Subcapital fractures associated with extensive osteonecrosis of the femoral head

The authors reviewed 10 patients with subcapital fractures associated with extensive osteonecrosis of the femoral head and distinguished these fractures from traumatic femoral neck fractures The mean age of the patients was 52 years (range, 36-68 years). Nine patients were younger than 60 years. Eight patients had risk factors for osteonecrosis. Necrosis was extensive and involved nearly the whole femoral head. Fracture occurred at the junction between a necrotic bone and reparative bone and extended downward through the reparative interface to the healthy inferior cortex of the femoral neck. Patients experienced hip pain that was aggravated gradually during a period of 1 to 24 weeks before diagnosis of the fracture. In all patients, the opposite femoral head was involved with osteonecrosis. In two femoral heads, slight collapse or subchondral fracture (crescent sign) also was observed. No patient had a history of precipitating trauma. In patients younger than 60 years with a subcapital fracture, fracture associated with extensive osteonecrosis of the femoral head should be suspected when a history of trauma is not obvious, when the opposite hip shows findings of osteonecrosis, and when the patient has a risk factor of osteonecrosis. In these fractures, osteosynthesis rarely should be considered because of the high failure rate caused by additional progression of extensive osteonecrosis and the probability of nonunion.     

Biophysical stimulation in osteonecrosis of the femoral head

Osteonecrosis of the femoral head is the endpoint of a disease process that results from insufficient blood flow and bone-tissue necrosis, leading to joint instability, collapse of the femoral head, arthritis of the joint, and total hip replacement. Pain is the most frequent clinical symptom. Both bone tissue and cartilage suffer when osteonecrosis of the femoral head develops. Stimulation with pulsed electromagnetic fields (PEMFs) has been shown to be useful for enhancing bone repair and for exerting a chondroprotective effect on articular cartilage. Two Italian studies on the treatment of avascular necrosis of the femoral head with PEMFs were presented in this review. In the first study, 68 patients suffering from avascular necrosis of the femoral head were treated with PEMFs in combination with core decompression and autologous bone grafts. The second one is a retrospective analysis of the results of treatment with PEMFs of 76 hips in 66 patients with osteonecrosis of the femoral head. In both studies clinical information and diagnostic imaging were collected at the beginning of the treatment and at the time of follow up. Statistical analysis was performed using chi-square test. Both authors hypothesize that the short-term effect of PEMF stimulation may be to protect the articular cartilage from the catabolic effect of inflammation and subchondral bone-marrow edema. The long-term effect of PEMF stimulation may be to promote osteogenic activity at the necrotic area and prevent trabecular fracture and subchondral bone collapse. PEMF stimulation represents an important therapeutic opportunity to resolve the Ficat stage-I or II disease or at least to delay the time until joint replacement becomes necessary.
········
## Exercise requirements
(A) In the femoral head osteonecrosis text, turn the paragraph that begins "Osteonecrosis of the femoral head is the endpoint" into a brief bulleted list that keeps its main facts.
(B) Answer these questions from the femoral head osteonecrosis text, marking each answer to match its question:
(i) What was the mean age of the patients with subcapital fractures?
(ii) How many patients were treated in the first Italian study?
(iii) Which statistical test was used in the two Italian studies?

## Recorded data
········
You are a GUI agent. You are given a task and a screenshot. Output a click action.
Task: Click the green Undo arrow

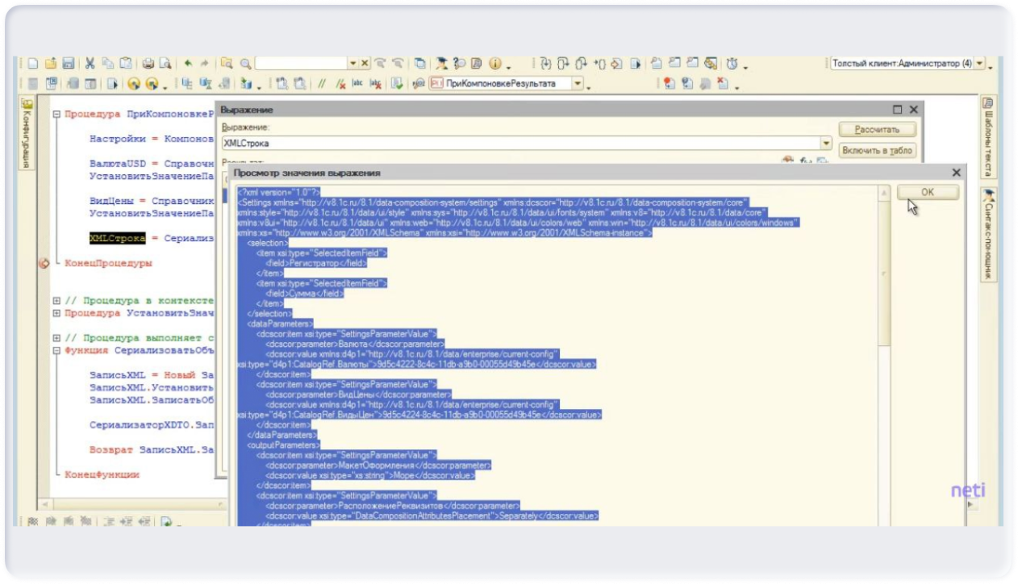(x=187, y=64)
········
## Task-by-task results
(A)
- Osteonecrosis of the femoral head results from insufficient blood flow and bone-tissue necrosis. It leads to joint instability, femoral head collapse, arthritis and total hip replacement.
- Pain is the most frequent symptom. Both bone and cartilage are affected.
- Pulsed electromagnetic field (PEMF) stimulation has been shown to enhance bone repair and to protect articular cartilage.
- The review presents two Italian studies:
  - 68 patients were treated with PEMFs plus core decompression and autologous bone grafts.
  - A retrospective analysis covered PEMF treatment of 76 hips in 66 patients.
- Both studies collected clinical and imaging data at the start of treatment and at follow-up, and both used the chi-square test.
- The hypothesized short-term effect of PEMFs is protecting cartilage from inflammation and subchondral bone-marrow edema.
- The hypothesized long-term effect is promoting osteogenic activity in the necrotic area and preventing trabecular fracture and subchondral collapse.
- PEMF stimulation may resolve Ficat stage I or II disease, or at least delay joint replacement.

(B)
(i) 52 years
(ii) 68
(iii) The chi-square test